═════ 抜粋テキスト ═════

AWS AppSync API キャッシュにおける保管時の暗号化について

このブログシリーズ 「クラウドセキュリティ 実践集」 では、一般的なセキュリティ課題を取り上げ、「なぜ危険なのか?」 というリスクの解説から、 「どうやって直すのか?」 という具体的な修復手順(コンソール、AWS CLI、Terraformなど)まで、分かりやすく解説します。

この記事では、AWS AppSync API キャッシュは保管時に暗号化する必要がありますについて、リスクと対策を解説します。

ポリシーの説明

AWS AppSyncのAPIキャッシュは、GraphQLクエリの応答を一時的に保存することで、パフォーマンスを向上させ、バックエンドデータソースへの呼び出しを削減する重要な機能です。このキャッシュには、APIレスポンスデータ、ユーザー情報、ビジネスロジックなどの機密情報が含まれる可能性があります。

AWS Security HubコントロールAppSync.1では、AppSync APIキャッシュが保管時に暗号化されているかをチェックし、暗号化が有効でない場合は非準拠として検出されます。2025年6月以降、AWSは新規作成されるAppSync APIキャッシュに対して、保管時暗号化を自動的に有効化し、無効化できない仕様に変更されています。

═════

問題 1
AppSync APIキャッシュに関する記事のうち、「AWS AppSync API キャッシュにおける保管時の暗号化について」から「AppSync API キャッシュは保管時に暗号化する必要がありますについて、リスクと対策を解説します。」までを一字一句そのまま書き写してください。
問題 2
AppSync APIキャッシュに関する記事によると、AppSync APIキャッシュが保管時に暗号化されているかをチェックするのは、AWS Security Hubのどのコントロールですか。
問題 3
AppSync APIキャッシュに関する記事の最後の文に続けて、本文の続きを書いてください。
次の行は、AppSync APIキャッシュに関する記事とは関係がありません。

═════ 提供データ ═════

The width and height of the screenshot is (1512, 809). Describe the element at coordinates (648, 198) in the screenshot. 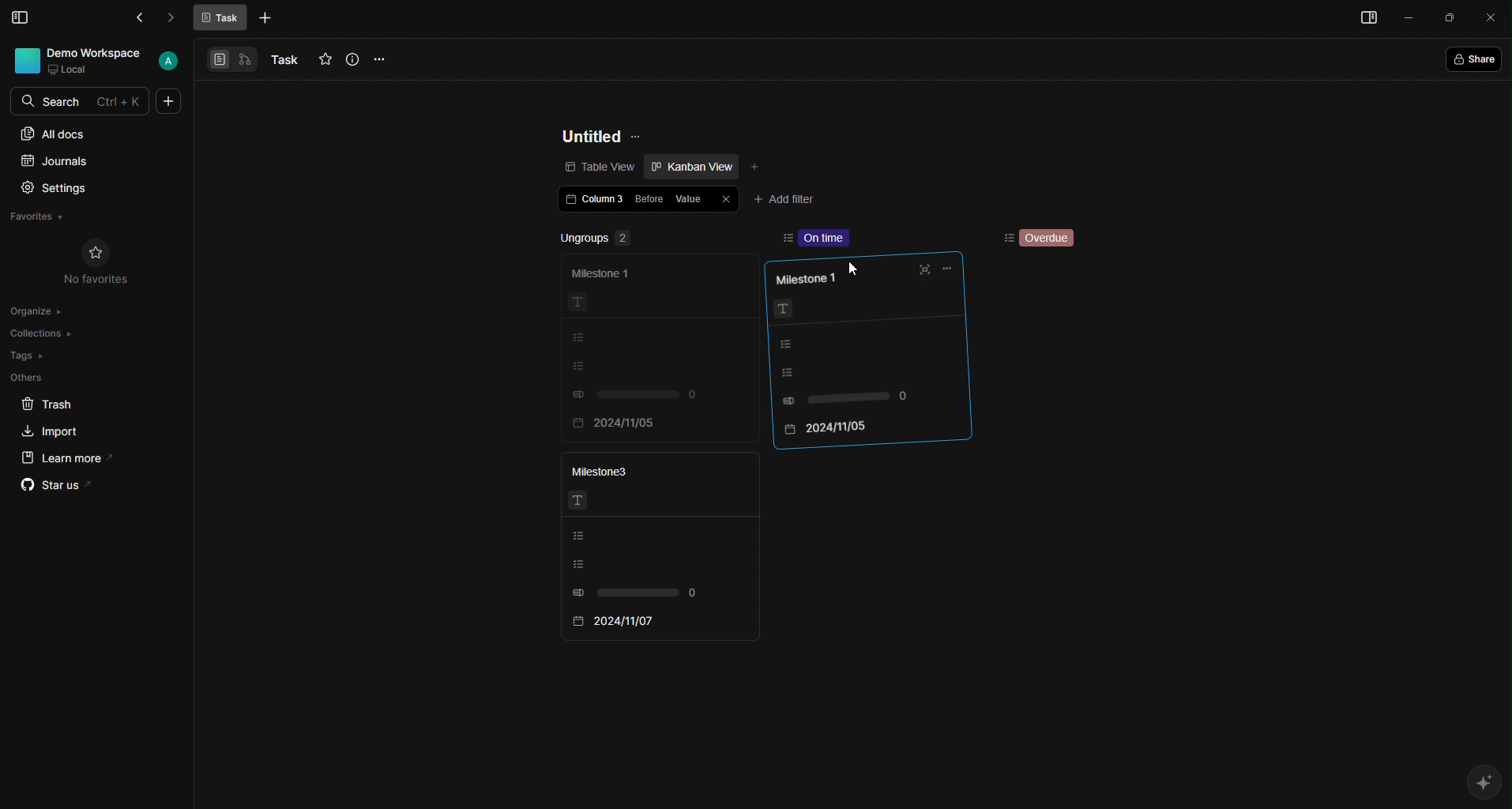

I see `Before` at that location.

═════

解答 1
AWS AppSync API キャッシュにおける保管時の暗号化について

このブログシリーズ 「クラウドセキュリティ 実践集」 では、一般的なセキュリティ課題を取り上げ、「なぜ危険なのか?」 というリスクの解説から、 「どうやって直すのか?」 という具体的な修復手順(コンソール、AWS CLI、Terraformなど)まで、分かりやすく解説します。

この記事では、AWS AppSync API キャッシュは保管時に暗号化する必要がありますについて、リスクと対策を解説します。

解答 2
AppSync.1です。

解答 3
リスク

保管時暗号化が有効でないAppSync APIキャッシュには、以下のセキュリティリスクがあります:

データ漏洩リスク

  • キャッシュされたAPIレスポンスが平文で保存されるため、基盤となるストレージが侵害された場合、機密データが露出する可能性があります
  • キャッシュメモリからディスクへのスワップ操作時に、暗号化されていないデータが一時的にディスクに書き込まれるリスクがあります

内部脅威への脆弱性

  • 権限を持つ内部ユーザーが、暗号化されていないキャッシュデータに不正アクセスする可能性があります
  • 監査証跡が不十分な場合、不正アクセスの検出が困難になります

修復方法

コンソールでの修復手順

AWSのコンソールを使用して、AppSync APIキャッシュの保管時暗号化を有効にします。

重要な注意事項: 既存の暗号化されていないキャッシュは、暗号化設定を変更できません。一度削除してから再作成する必要があります。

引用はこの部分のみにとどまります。